Dataset entries
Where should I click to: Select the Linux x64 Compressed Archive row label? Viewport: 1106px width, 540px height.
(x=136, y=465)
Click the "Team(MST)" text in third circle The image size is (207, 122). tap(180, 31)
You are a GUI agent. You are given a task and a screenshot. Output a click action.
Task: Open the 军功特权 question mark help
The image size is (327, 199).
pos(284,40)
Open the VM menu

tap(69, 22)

==

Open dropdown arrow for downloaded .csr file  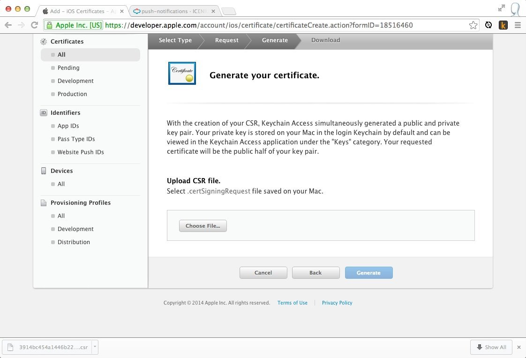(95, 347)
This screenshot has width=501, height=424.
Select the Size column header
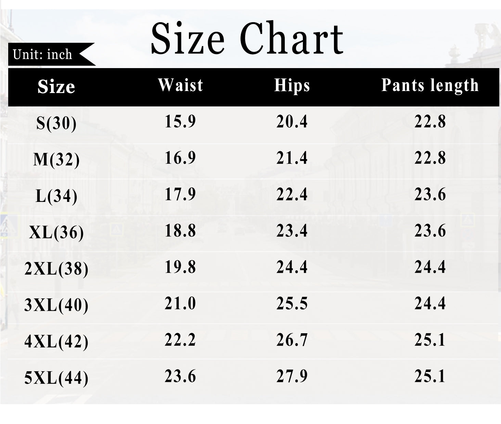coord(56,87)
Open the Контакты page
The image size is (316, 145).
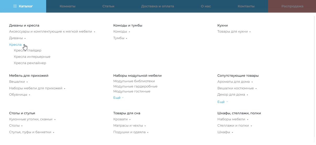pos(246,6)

* _WHAT YOU SHOULD DO_: Only lines with the word "screenshot" are wanted; pull each of them from the records.

* _EXERCISE OUTPUT_:
You are a GUI agent. You are given a task and a screenshot. Output a click action.
This screenshot has width=501, height=424.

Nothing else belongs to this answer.